The study, presented today, indicates that more than 1.8 billion unemployed people from countries in the OECD have some type of undeclared work, that is, 60% of the total workers (3 billion people).
In addition, the rate that this under-the-table economy represents for the GDP in Spain is practically double that registered in France (9.7%), or the United Kingdom (9.9%).
The newparper El Mundo has launched a digital map in which, when clicking a region ( ie-Madrid – Valencia – Barcelona) It pops the estimated percentage of “under-the-table” economy per region: In this link is the map (on the right of the page.
In this map, the under-the-table economy represent in Madrid 16.3% , in Valencia 24.10%, in Barcelona 23.10%, in Granada 30.20%, in Malaga 26.80% … just pick a region and see the estimated average.

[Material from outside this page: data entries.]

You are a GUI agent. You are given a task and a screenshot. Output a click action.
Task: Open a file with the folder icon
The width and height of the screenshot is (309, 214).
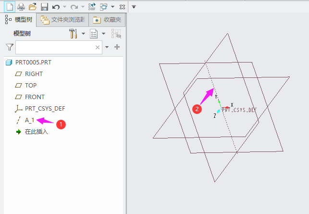[x=32, y=7]
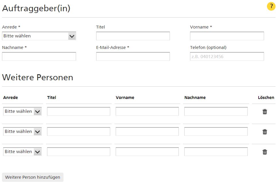
Task: Open the Auftraggeber Anrede dropdown
Action: tap(39, 36)
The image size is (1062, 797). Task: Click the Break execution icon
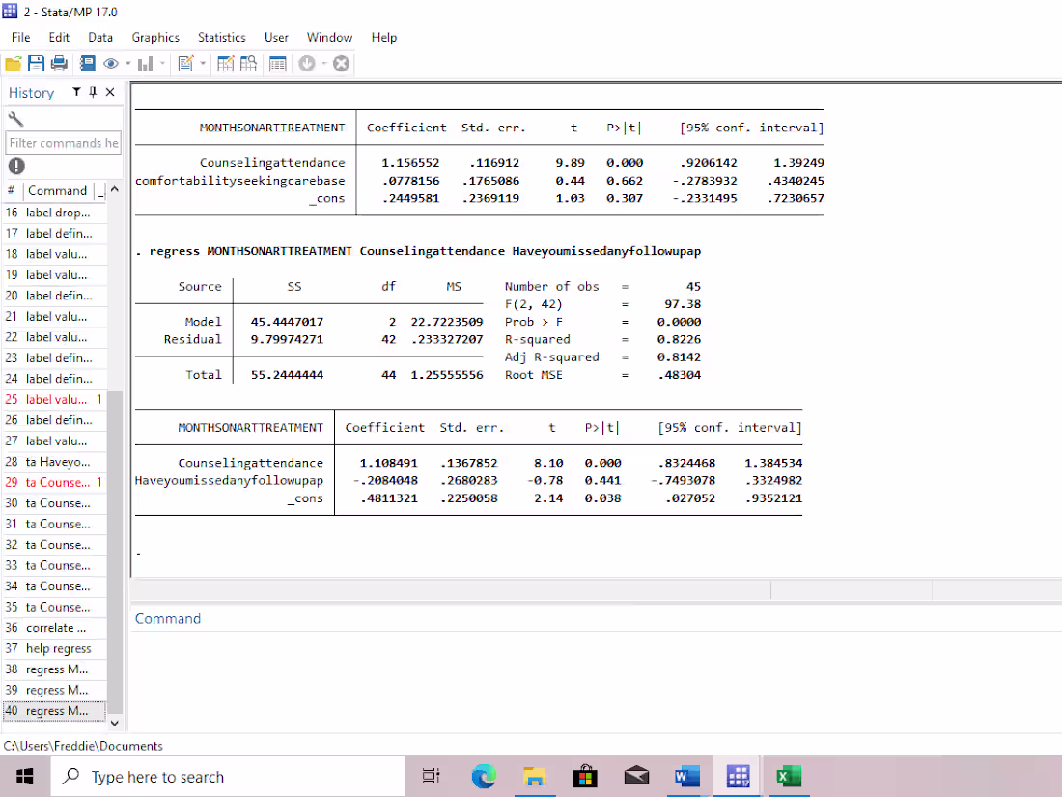[x=341, y=63]
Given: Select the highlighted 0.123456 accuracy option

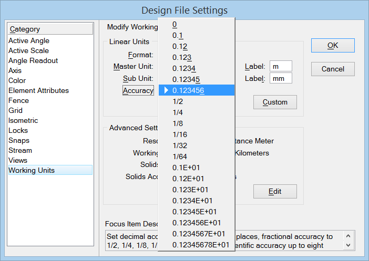Looking at the screenshot, I should click(x=188, y=90).
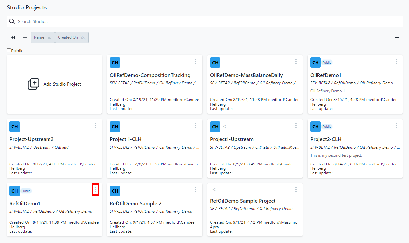The height and width of the screenshot is (243, 409).
Task: Click share icon on Project1-Upstream card
Action: click(x=224, y=127)
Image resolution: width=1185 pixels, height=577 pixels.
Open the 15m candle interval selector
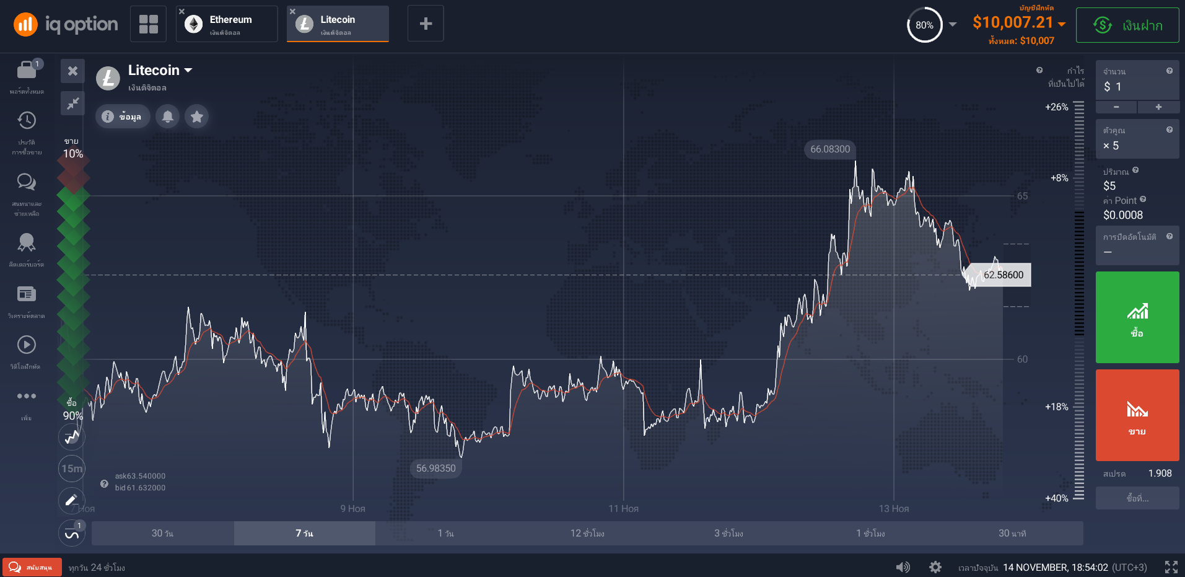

The total is €253 millions.
On average, in Europe, the under-the-table economy derived from undeclared employment is around 18% of the GDP, a fact that is due to there being a greater number of people in this situation in the countries to the East, like Bulgaria (31%), Romania (28%), and Hungary (28%), while others are much lower, like Austria (7.5%) and Luxembourg (8%).
Outside of Europe, the United States, Canada, Japan, Australia and New Zealand have rates lower than 10%.
The report distinguishes between two ways of fighting the under-the-table economy, regarding the state and government models of each country.
On one hand, the liberal stance defends, at a minimum, less tax pressure, deregulation, and an intervention of the state to stop the under-the-table economy, while the structuralist model fights for more state regulation of the labor market, more social protection and more governmental intervention efficiency.
The European Commission considers undeclared employment to be any type of paid activity that is not declared to the pertinent authorities, something that is an obstacle for tax collection, that harms the Social Security system, and that fosters unfair competition.
The study detects that the countries with elevated rates of corruption in the public sector have a greater undeclared work presence within the labor market.
This is due, as it indicates, to under-the-table employment, which supposes an “escape route for those facing corruption when talking about developing their activities within the law.”
It also considers that the protection on the part of the State of the most vulnerable groups reduces, in a significant way, under-the-table employment, even if there are other variables that affect it, like tax burdens.
The report detects that the countries that this can recur in the most easily are those with seasonal employment, and those that have more efficient and regulated employment services present less rates of the under-the-table economies.
In a country with so so many economic problems, with locals struggling to cover the basic needs, a highly corrupted political class, and a ridiculous tax system … people try to do their best.